Обратный менял ездовых на переправе.
***
Иверень скользил меж светящихся столбов на цирлах, без вдоха. Повторить его походку, шаткую ловкость скомороха, Июль бы не смогла. Заблудилась бы в свете, обожгла бы глаза. Обратный знал, в чём надо быть сильным.
Там, за световым лесом, торчало угробище — хата старой. Рассиженная, расшатанная, по самую шляпку вбитая в тело леса, чтобы тот не вздумал дичать, бродить, беспамятствовать.
Последние шаги Иверень сумку тянул за собой почти волоком, плугом. Та острым зубом вспахивала борозду.
Стень встал, окинул взглядом хоромину.
— Верёвочка, — напомнил себе, — верёвочка, петелька и дверь. Глаз и крючок.
Над лесом, над самой маковкой, висел остатний черепок. Высота смотрела.
А хата была обтянута жгутами, замотана в них, точно неряшливое гнездо. Старуха потрудилась. Иверень сбросил суму — та бухнула каменюкой, ушла в землю углом. Подобрал тянущиеся от дома вервия и потянул—дёрнул. Дом повел боками. Гулко стукнуло внутри него, утробно перевалилось. Спутанные вервия были кармазиновыми, пачкали руки.
Шли они в лес далеко, глубоко, убегали тропами, пускали корни.
— Ах ты, дрянь, — сказал Иверень с чувством, когда ощутил, как теплом наливается под его рукой веревка-халаза.
Июль он не врал. Любил людей, нравились они ему.
Не зря лесокол пришел. Пожалуй, даже и промешкал — вон какову домину старуха себе вырастила. Во все стороны рассыпалась. А за Волком люди, люди, мясная каша, мясная пища...
Иверень облизал потрескавшиеся губы, гоня не свои мысли. Бросил жгуты—корни. Не было толку их резать, следовало нутро корчевать. Дом слабо, мерно пульсировал, и дверь приоткрывалась наверху, чуть-чуть, щелочкой. Стень обернулся на суму. Хлеб. Масло. Живая еда.
***
Иверень скользнул животом — пролаз был узким, скользким, словно щедро измазанным кровью.

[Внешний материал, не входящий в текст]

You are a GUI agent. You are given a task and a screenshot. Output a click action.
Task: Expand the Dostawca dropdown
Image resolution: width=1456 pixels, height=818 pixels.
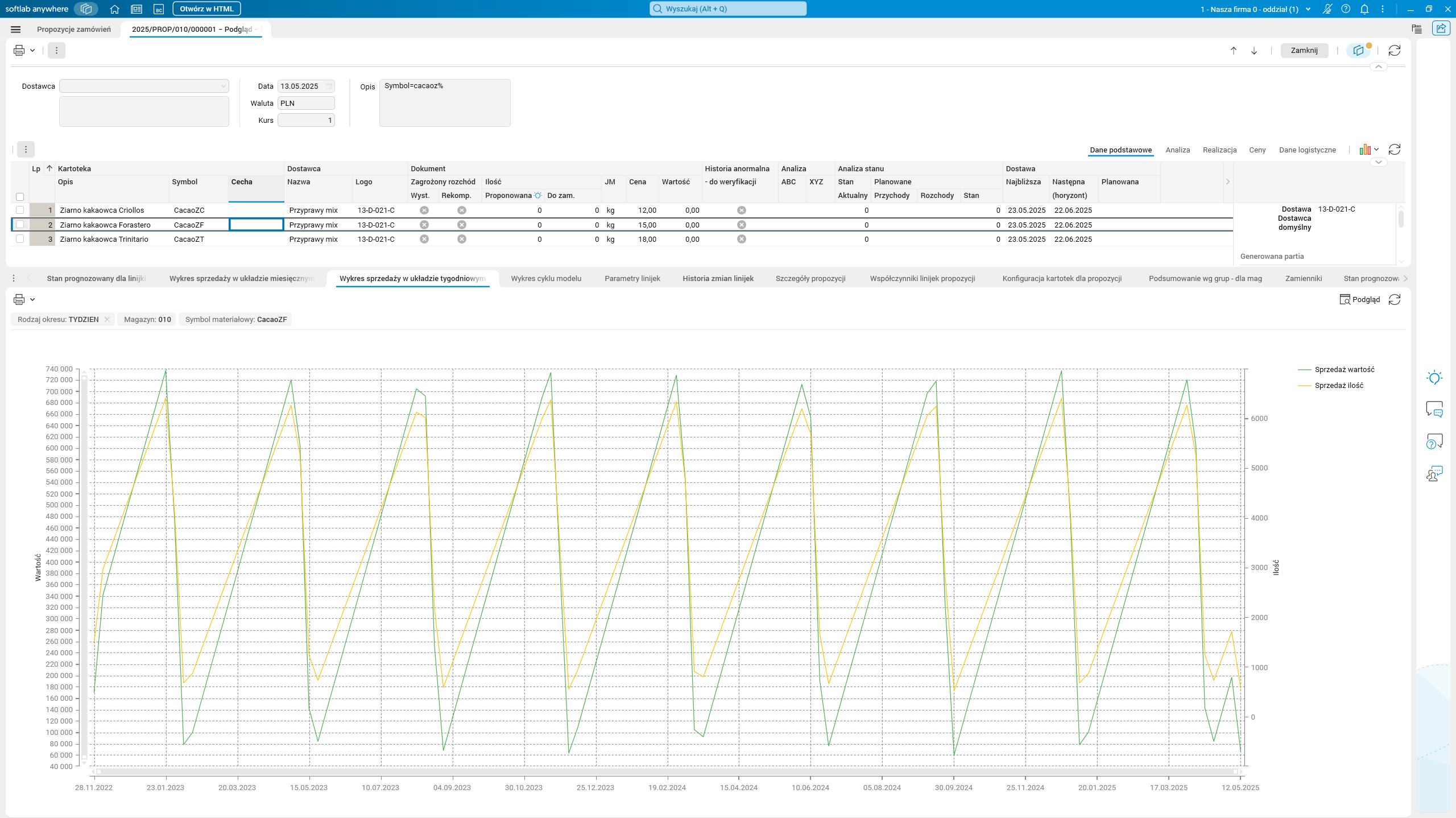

Может, так и было. Иверень не знал, как далеко легли веревочки, да ко скольким людям прицепились. Скольких высушили. Вины самого Волка в этом непотребстве почти и не было, но казнить чёрным огнём, раскалывать собирались его самого. Поэтому Июль спешила, поэтому и сам Иверень торопился.
Внутри дома оказалось светло от красного и сильно душно. Иверень упал, ударился о мягкое-железное, будто о сундук под периной. Пахнуло прелым мясом и потом.
— Кто пришёл? — окликнул его медный голос.
— Внучка твоя, бабушка, — сквозь зубы отозвался стень, потирая ушибленный бок.
Обратный смотрел его глазами, ощупывал горницу — невеликую, заросшую лохмами живого, дикого мяса. Прозрачные пластины укрывали стены, пол, приборы, и видно делалось, что дом никогда не был особо уютен.
Сквозь розовое и красное проступали тусклые огни. Словоформы другого языка.
Протоязыка.
Обратный придавил ладонью атласный пласт, прикрыл глаза, ощущая по-ту-стороннее тепло. Пути другого не было, оставшееся здесь мутировало, пускало корни, которые следовало вырезать, выжигать огнем. Убивать свое, родное — чтобы чужое могло жить.
— Бабушка,— нежно позвал голоском Июль.
Движение в темноте толкнуло, нечто шустро метнулось на четвереньках — словно собака с голой, ободранной человечьей спиной.
— Я тебе гостинцев принесла, — сказал Иверень. — Хлеба, да маслица.
Скрежет в углу затих.
— Иди сюда, внученька, — медно протянул красный голос, — глаза мои старые, плохо тебя видят.
Иверень пошел. Пару шагов сделал и встал, закинув голову. Над ним раскорячилась, нависла старуха — руками упиралась в углы горенки, ногами в стены. Спина словно в дом вросла, шея по потолку стелилась, липкими сосульками висели седые волосы.
— Что ты мне принёс? — спросил голос.
Голова на длинной шее опустилась ниже, Иверень плавно отшатнулся, избежав прикосновения. Рот бабки растянулся до ушей, пророс корнями. Из глаз, брошенных гнёзд, тянулись ветки.
Обратный глубоко вздохнул.
***
Волк — по числам зимы — был седьмым лесом. Еще имелись Слепой, Глухой и Немой, три родных брата, еще Стеклянный и Оловянный и тот, имя чье позабылось. Все леса выросли, размножились грибницей ровно над теми местами, куда раньше легли железные кольца, обручи Высоты.